Now, believe me, I do not hate fun. One of my favorite things about Star Wars fans, truly, is their passion. I love to see it manifest in all of its wild, wonderful ways, and I totally encourage peoples’ drive to put thought into the vast Star Wars oeuvre in order to make it their own. But when fans can’t be at peace with their own headcanons until they get confirmation from the higher-ups at Lucasfilm, it feeds into a vicious cycle of expectations that can never possibly be met.


The Lucasfilm Story Group’s Pablo Hidalgo at Star Wars Celebration Europe 2016

At least, that’s what I used to think. Now, Forest Whitaker may change everything I, and the fringe theorists, can expect from a Star Wars movie.

That is because in the upcoming Star Wars film Rogue One, Academy Award-winning actor Forest Whitaker will portray Saw Gerrera, a character who never appeared in any of the previous movies, has no name recognition and will play a key role in the follow-up to one of the biggest blockbuster films of the century so far.

More specifically, Saw Gerrera is a character — invented by George Lucas — who appeared in four episodes of the CG-animated canon TV series Star Wars: The Clone Wars, which took place during the titular war shown in the prequel trilogy of films. Called a freedom fighter by his allies and a terrorist by his enemies, Gerrera fought alongside Anakin Skywalker against the Separatist droid army. In Rogue One, Gerrera will be using his extremist tactics to fight against his former ally, now the Sith Lord Darth Vader.

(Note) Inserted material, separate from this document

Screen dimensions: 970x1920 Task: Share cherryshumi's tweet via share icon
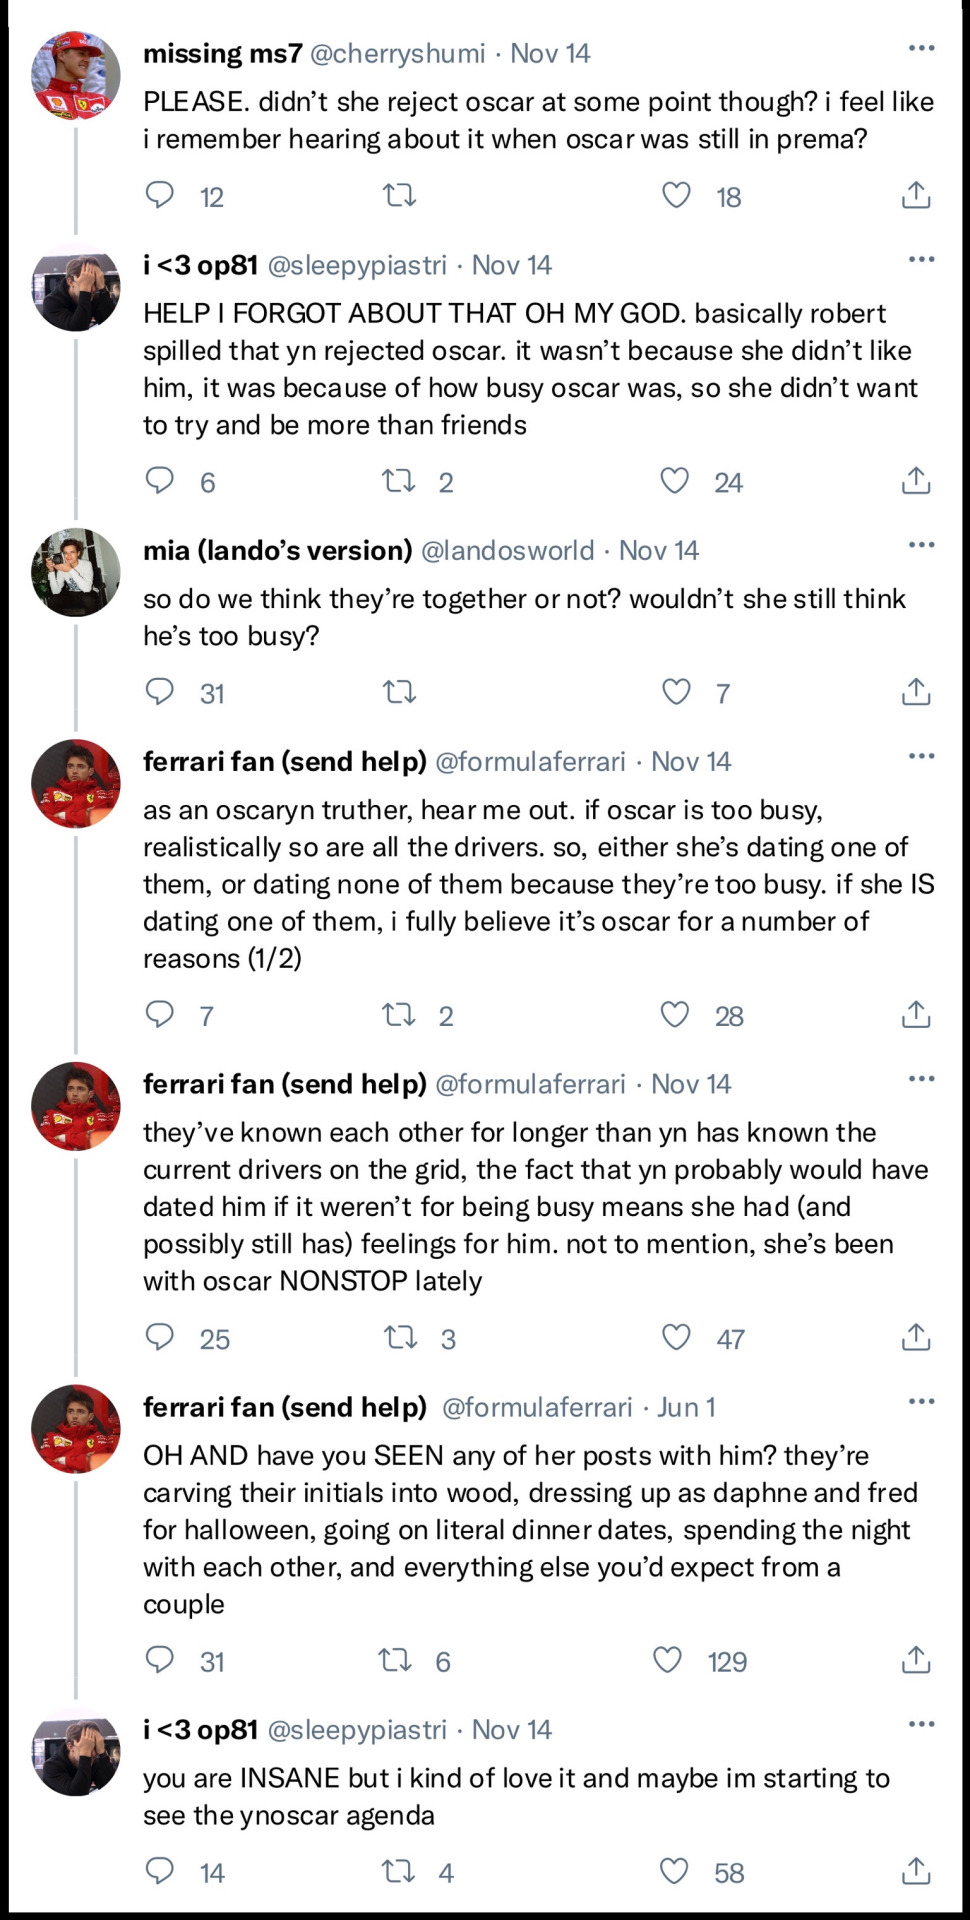click(915, 195)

Granted, Gerrera isn’t the first Star Wars character to make the transition from animation to the silver screen. Revenge of the Sith’s main villain, General Grievous, made his debut on the first non-canon Clone Wars TV series in 2004, more than a year before the third prequel film premiered. Even fan favorite bounty hunter Boba Fett was introduced in an animated segment of the infamous Star Wars Holiday Special nearly two years before he would appear in The Empire Strikes Back.

The key difference is that George Lucas had little to no involvement with Fett or Grievous’s first appearances, and instances like those really only served as sneak peeks to what awaited fans in the films. For example, despite the events of the Holiday Special, the "real" Boba Fett, tragically, never actually rode a giant pink space brontosaurus. Those initial introductions were just advertisements, ersatz replicas of Lucas’s characters which were ultimately under his own sole purview.

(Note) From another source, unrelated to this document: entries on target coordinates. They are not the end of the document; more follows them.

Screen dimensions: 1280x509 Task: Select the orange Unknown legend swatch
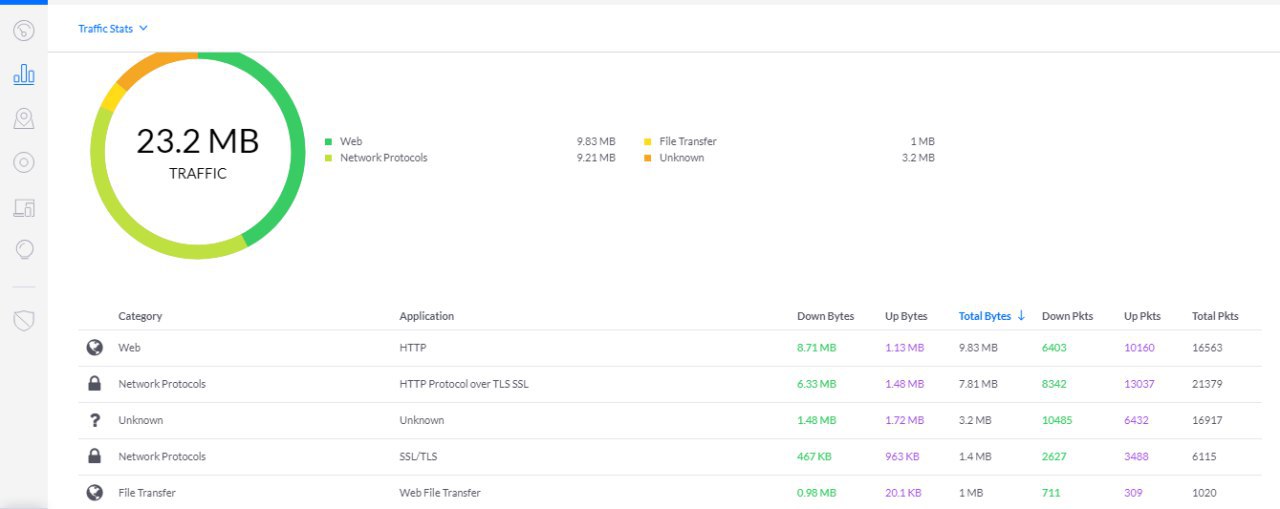(648, 158)
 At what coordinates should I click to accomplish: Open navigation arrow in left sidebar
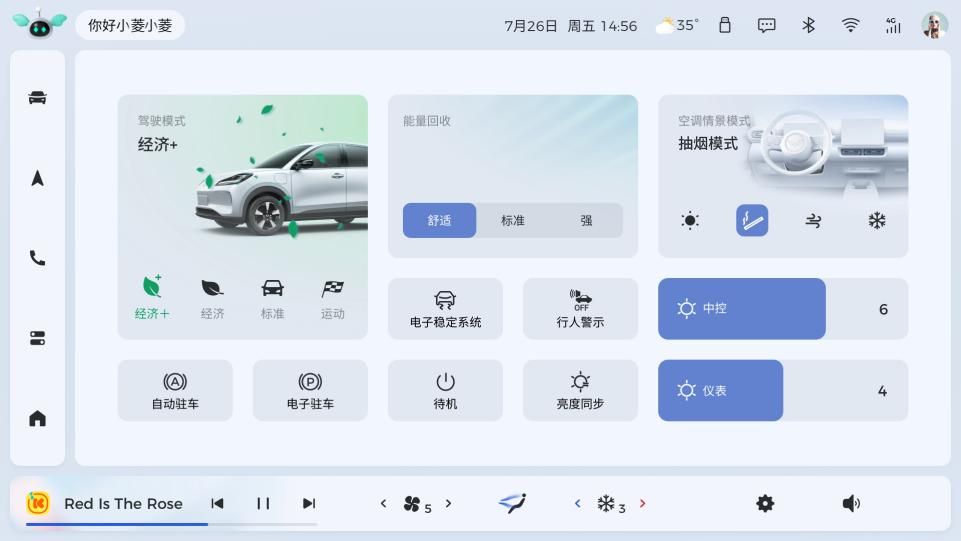(x=37, y=178)
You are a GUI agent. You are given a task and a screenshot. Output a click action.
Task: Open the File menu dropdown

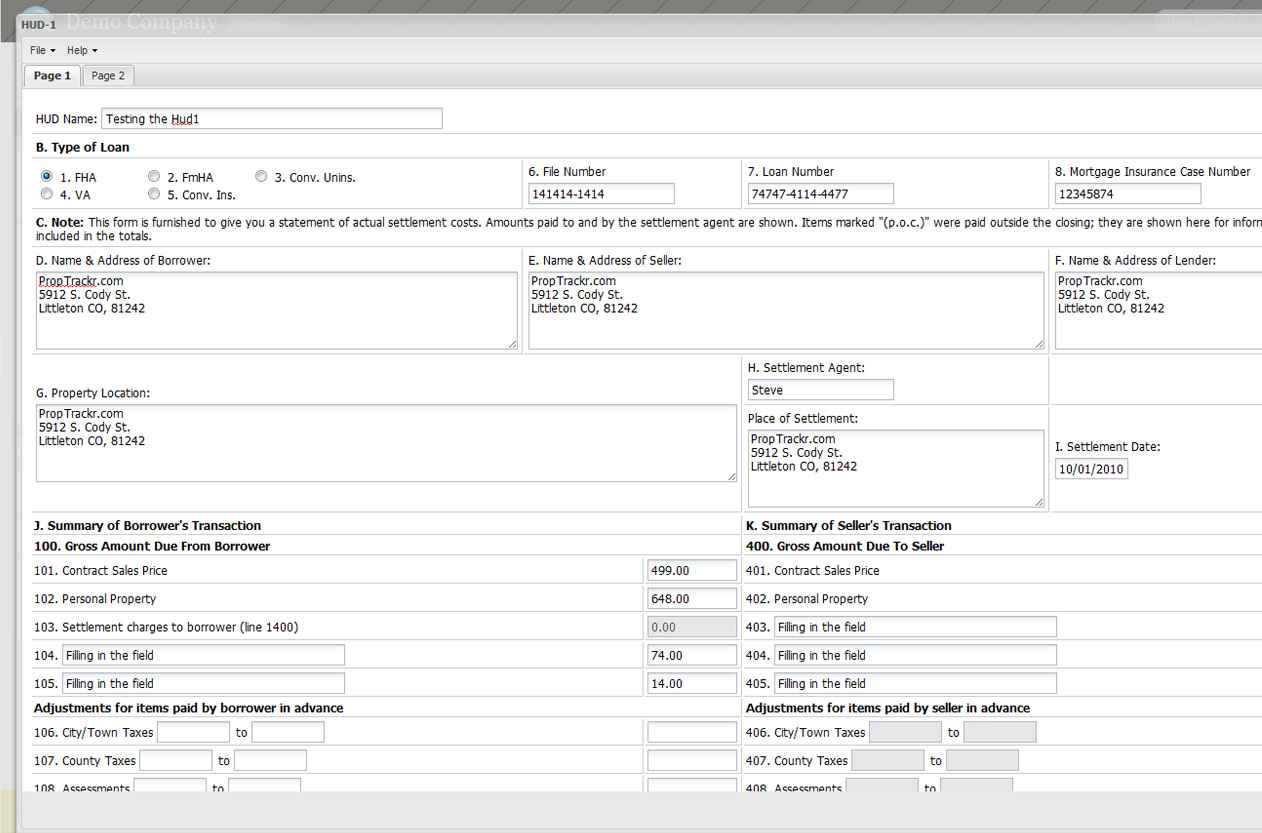click(42, 50)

Because of the new, consistent Star Wars canon, though, the Saw Gerrera that will appear in Rogue One will be the same Saw Gerrera that was introduced in The Clone Wars. He’ll have the same history. He’ll have made the same choices and the same mistakes. All of his experiences in The Clone Wars and beyond will make up the person he is on the big screen.


Billboard in San Francisco bought by Star Wars fans in protest of the new canon

The same goes for Grand Admiral Thrawn, one of the most beloved Legends canon characters in Star Wars history, who will be brought into the official continuity through the TV show Star Wars Rebels as well as a new novel by his creator, Timothy Zahn.

But does Saw Gerrera’s lead role in Rogue One prove that the true identity of Supreme Leader Snoke could in fact be Darth Plagueis? Definitely not, given how many times members of the Lucasfilm Story Group, J.J. Abrams and even Snoke actor Andy Serkis have flat out denied that theory.

What it has done is given subtle, but significant credence to certain Star Wars theories that may once have been too outlandish or niche to ever make it into a multi-million dollar production. It’s added to the fandom a bit more of something that, in many ways, Star Wars is all about — hope. For every contrarian naysayer like me who denies the desires of uber-fans as too farfetched, too out of touch with Hollywood to ever actually come true, there will be another to point out that, hey, Forest Whitaker played Saw Gerrera. Anything is possible.